— Testo —
"""
Cartabellotta è intervenuto in merito alle proposte di legge per l‘autonomia differenziata, sottolineando che "per la nostra democrazia non è più tollerabile che i princìpi fondamentali del Ssn, universalità, uguaglianza ed equità, siano stati traditi e che i pazienti vivano oggi le conseguenze quotidiane di una sanità pubblica in codice rosso". E che "l'attuazione di maggiori autonomie in sanità, richieste proprio dalle Regioni con le migliori performance sanitarie e maggior capacità di attrazione, non potrà che amplificare le inaccettabili diseguaglianze registrate con la semplice competenza regionale concorrente in tema di tutela della salute".
Il presidente della fondazione Gimbe, ribadendo come sul Servizio sanitario pesino sempre più "infinite liste di attesa, aumento della spesa privata, diseguaglianze di accesso alle prestazioni sanitarie, inaccessibilità alle innovazioni, migrazione sanitaria, rinuncia alle cure, riduzione dell'aspettativa di vita", ha quindi aggiunto: "Il regionalismo differenziato in sanità legittimerà normativamente il divario tra Nord e Sud, violando il principio costituzionale di uguaglianza dei cittadini nel diritto alla tutela della salute. Peraltro proprio quando il Paese ha sottoscritto con l'Europa il Pnrr, il cui obiettivo trasversale è proprio quello di ridurre le diseguaglianze regionali e territoriali".
Mancano i medici di famiglia, il report Gimbe
Oggi la fondazione Gimbe ha anche pubblicato un report che approfondisce una delle criticità principali che il nostro Ssn si trova ad affrontare in questa fase post-pandemica: la carenza di medici. Ogni cittadino avrebbe infatti diritto a un medico di famiglia (Mmg, medico di medicina generale), ma spesso la carenza di questi comporta difficoltà per i cittadini nell'accesso a tutti i servizi e le prestazioni sanitarie. "È un problema che riguarda tutte le Regioni, per ragioni diverse: mancata programmazione, pensionamenti anticipati, medici con numeri esorbitanti di assistiti e desertificazione nelle aree disagiate che finiscono per comportare l’impossibilità di trovare un MMG nelle vicinanze del domicilio, con conseguenti disagi e rischi per la salute", ha spiegato Cartabellotta.
Ogni medico di famiglia dovrebbe seguire al massimo 1.500 pazienti (numero che in casi particolari può essere aumentato a 1.800 o addirittura 2.000). Secondo i dati raccolti da Agenas nel 2021, però, il 42,1% dei medici di base ha più di 1.500 assistiti. Per la maggior parte questo avviene in Campania, Valle d'Aosta, Veneto, Lombardia e le due province autonome di Trento e Bolzano, "con un'ovvia riduzione della qualità dell'assistenza".
Ci sono tanti problemi che il report di Gimbe evidenzia, tra i pensionamenti e la mancanza di nuovi medici: ci sono poche borse di studio ministeriali annue e anche se con il Pnrr queste sono aumentate non sono comunque sufficienti a colmare il ricambio generazionale. "Nel 2021 il 75,3% dei medici di base in attività aveva oltre 27 anni di anzianità di laurea, con quasi tutte le Regioni del Centro-Sud sopra la media nazionale, anche in conseguenza di politiche sindacali locali che non sempre hanno favorito il ricambio generazionale", ha detto Cartabellotta.
Tenendo conto di tutta questa situazione, le proiezioni future risultano particolarmente critiche. Sempre con nette differenze regionali: sarà in particolare il Mezzogiorno a scontare la carenza di medici. Una progressiva carenza che, ha concluso Cartabellotta, rischia di pesare sulla salute delle persone, in particolare di quelle più vulnerabili: "Guardando ai numeri, accanto alla carenza già esistente, le previsioni dimostrano che i medici di famiglia saranno sempre meno nei prossimi anni. Una “desertificazione” che lascerà scoperte milioni di persone con conseguenze sempre più rilevanti per l’organizzazione dell’assistenza sanitaria territoriale e soprattutto per la salute della popolazione, in particolare gli anziani e i fragili".
"""
— Attività 1 —
Riassumi il testo in due frasi.
— Attività 2 —
Riporta parola per parola il passo del testo che parte dalle parole "Ci sono tanti" e si ferma dopo le parole "ha detto Cartabellotta.".
— Attività 3 —
Rispondi a queste domande sul testo.
(a) Quali sono i princìpi fondamentali del Ssn citati da Cartabellotta?
(b) Secondo i dati raccolti da Agenas nel 2021, quale percentuale dei medici di base ha più di 1.500 assistiti?
(c) Quale area, secondo le proiezioni, sconterà in particolare la carenza di medici?

— Dati seguenti —
"""
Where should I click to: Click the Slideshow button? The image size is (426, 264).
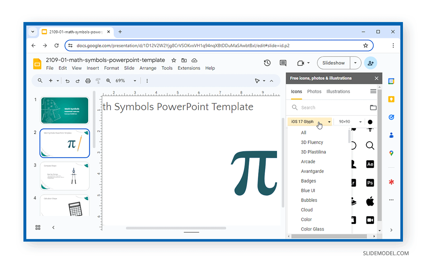pyautogui.click(x=333, y=63)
"""
— Risposta 1 —
Cartabellotta, presidente della fondazione Gimbe, sostiene che l'autonomia differenziata in sanità amplificherà le diseguaglianze e legittimerà il divario tra Nord e Sud, violando il principio costituzionale di uguaglianza. Un report Gimbe segnala inoltre la carenza di medici di famiglia, legata tra l'altro a mancata programmazione, pensionamenti e poche borse di studio, e prevede che nei prossimi anni saranno sempre meno, soprattutto nel Mezzogiorno.

— Risposta 2 —
Ci sono tanti problemi che il report di Gimbe evidenzia, tra i pensionamenti e la mancanza di nuovi medici: ci sono poche borse di studio ministeriali annue e anche se con il Pnrr queste sono aumentate non sono comunque sufficienti a colmare il ricambio generazionale. "Nel 2021 il 75,3% dei medici di base in attività aveva oltre 27 anni di anzianità di laurea, con quasi tutte le Regioni del Centro-Sud sopra la media nazionale, anche in conseguenza di politiche sindacali locali che non sempre hanno favorito il ricambio generazionale", ha detto Cartabellotta.

— Risposta 3 —
(a) Universalità, uguaglianza ed equità.
(b) Il 42,1%.
(c) Il Mezzogiorno.